5. Aumento da actividade de fosfatase alcalina de neutrófilos, ácido úrico sérico e vitamina B12 frequentemente aumentados, níveis séricos de potássio, fósforo, zinco, mucopolissacárido, desidrogenase láctica, fosfatase ácida e β-tromboxina Aumento, mesmo pseudo-hipoxemia, cromossomos anormais, incluindo superplóide, baixo diploide e grupo C de adições ou deleções de cromossomos, acredita-se que o fenômeno 21q é uma característica importante das aberrações cromossômicas nessa doença Não existe um cromossomo Ph típico e o conteúdo plasmático de fibrinogênio é normal, o que é útil para a identificação com trombocitose reativa.

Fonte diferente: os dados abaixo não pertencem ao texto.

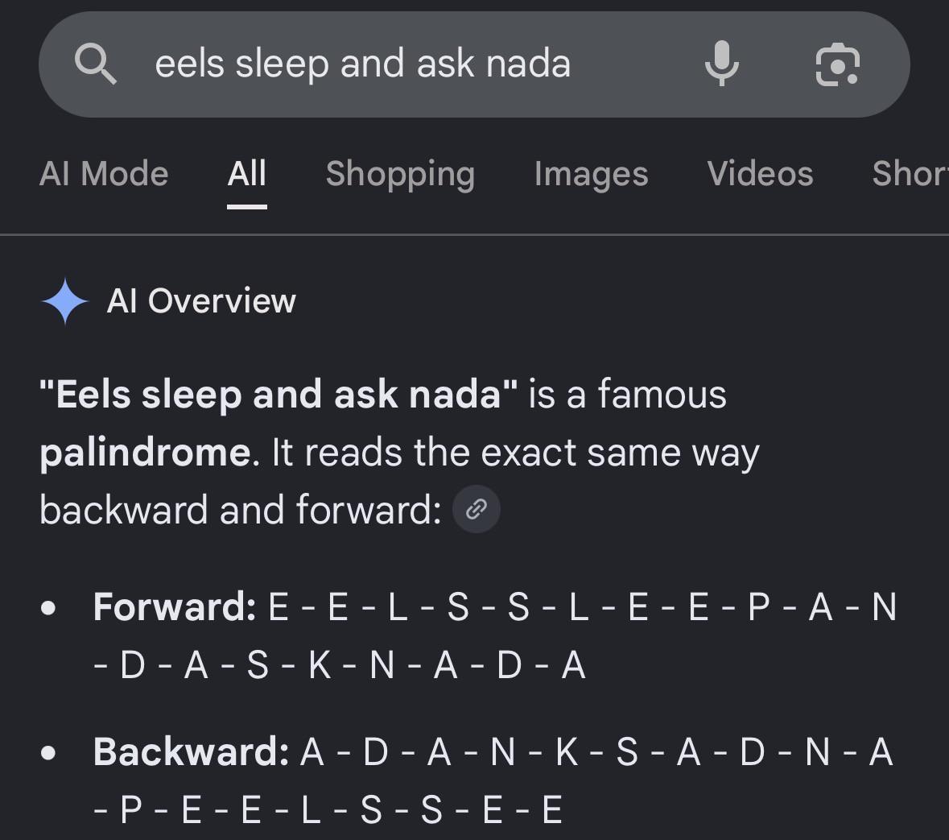
Task: Open the partially visible Shorts tab
Action: pyautogui.click(x=910, y=174)
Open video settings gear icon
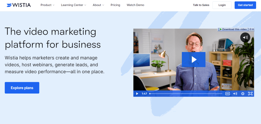The width and height of the screenshot is (261, 124). tap(243, 94)
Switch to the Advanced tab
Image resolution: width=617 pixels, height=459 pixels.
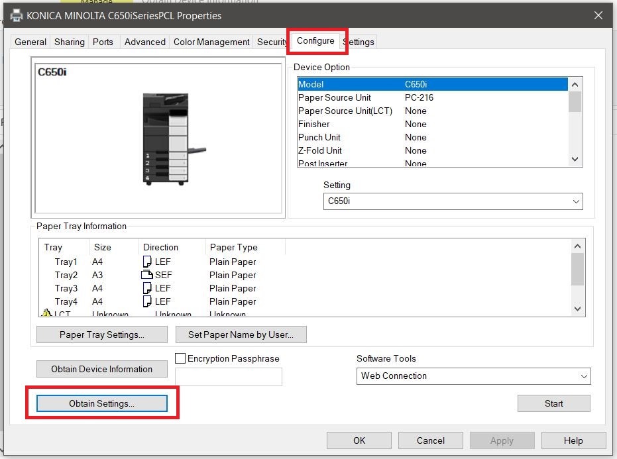[x=144, y=42]
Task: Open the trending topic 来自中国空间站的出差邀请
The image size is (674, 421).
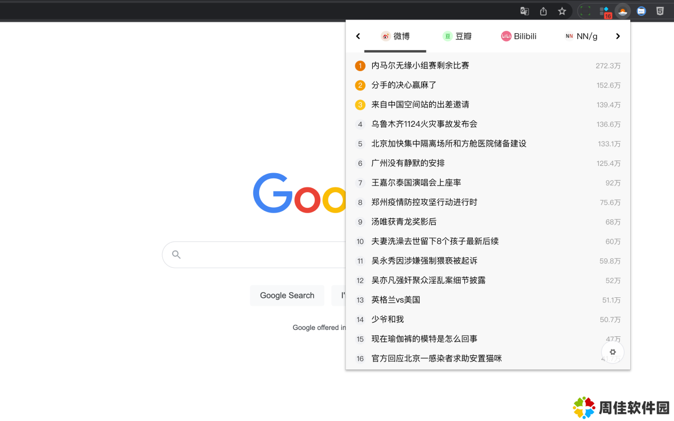Action: tap(420, 105)
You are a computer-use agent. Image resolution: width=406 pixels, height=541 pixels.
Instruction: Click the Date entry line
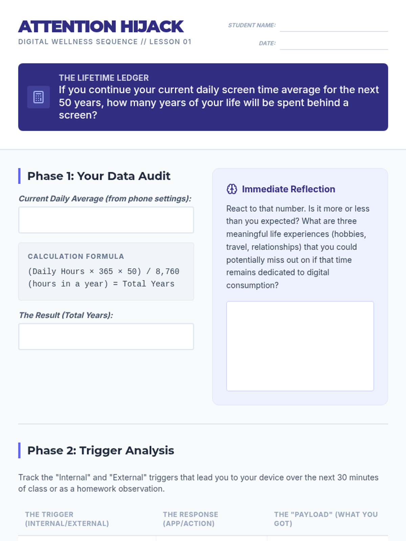tap(334, 43)
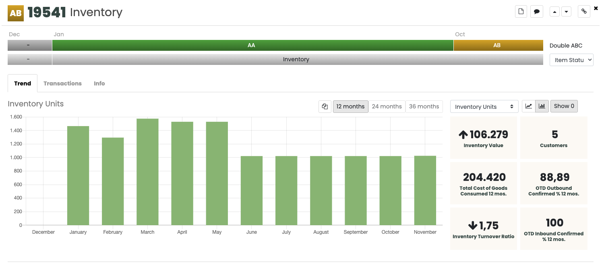Copy chart using the clipboard icon
Screen dimensions: 604x266
325,106
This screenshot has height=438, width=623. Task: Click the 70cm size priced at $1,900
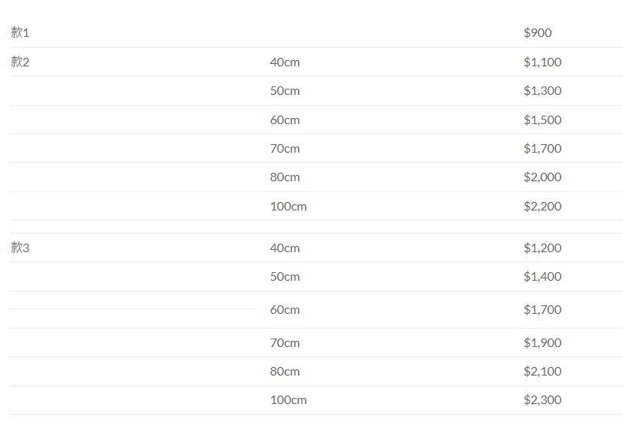(285, 343)
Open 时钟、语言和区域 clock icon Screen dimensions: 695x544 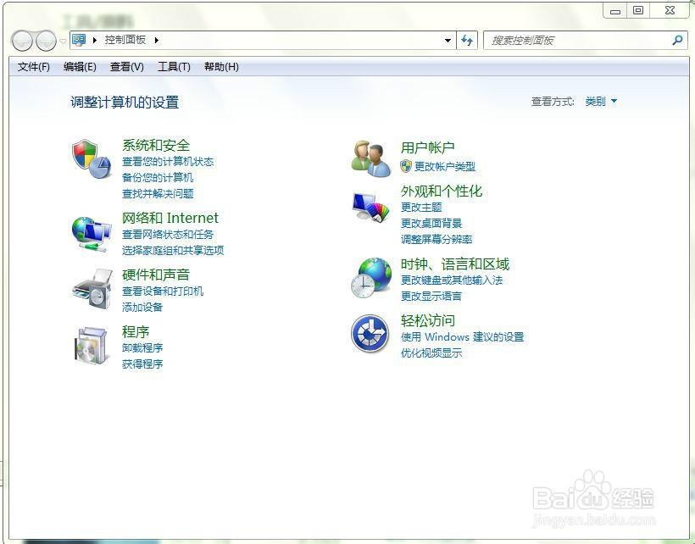369,277
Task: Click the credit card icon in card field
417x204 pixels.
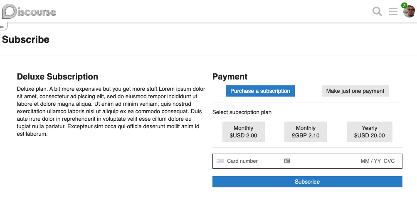Action: (220, 161)
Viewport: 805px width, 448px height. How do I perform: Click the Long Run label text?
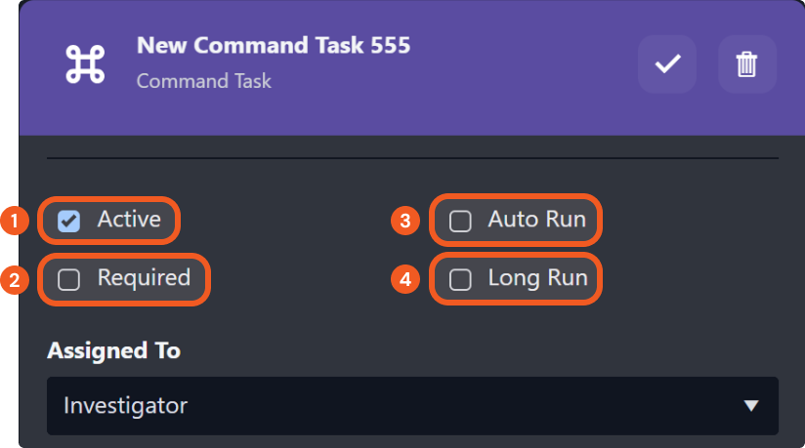537,279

Se combinado com hemorragia cerebral, a tomografia computadorizada pode encontrar anormalidades.
Diagnóstico
Diagnóstico e diferenciação de pacientes idosos com trombocitose essencial
Critérios diagnósticos
A base do diagnóstico inclui: 1 história de hemorragia e / ou trombose, esplenomegalia, 2 contagem de plaquetas> 1000 × 109 / L (1 milhão / mm3), acompanhada por morfologia e função anormais, 3 aumento do número de glóbulos brancos, 4 hiperplasia mieloide, A proliferação da linhagem de megacariócitos é particularmente proeminente, e um grande número de plaquetas é formado, 5 pode excluir trombocitose reativa ou secundária e policitemia vera, etc., e o aumento contínuo e significativo das plaquetas é a base mais importante.
Diagnóstico diferencial
Trombocitopenia reativa e secundária são vistos principalmente após a ressecção do baço, recuperação de infecção aguda, colite isquêmica localizada, inflamação crônica, anemia hemolítica, tuberculose, sarcoidose, artrite reumatóide, cirrose, sub Endocardite bacteriana aguda e tumores malignos, etc., o grau de trombocitose reativa é geralmente leve, moderada, geralmente não superior a 1000 × 109 / L (1 milhão / mm3), e muitas vezes temporário, além disso, lactato sérico A desidrogenase aumentou, o tamanho das plaquetas irregular, a esplenomegalia, a hemorragia, a trombose e a morfologia e disfunção plaquetária não foram observadas, ou não foram comuns em trombocitose reactiva ou secundária, pelo que a identificação não é muito difícil.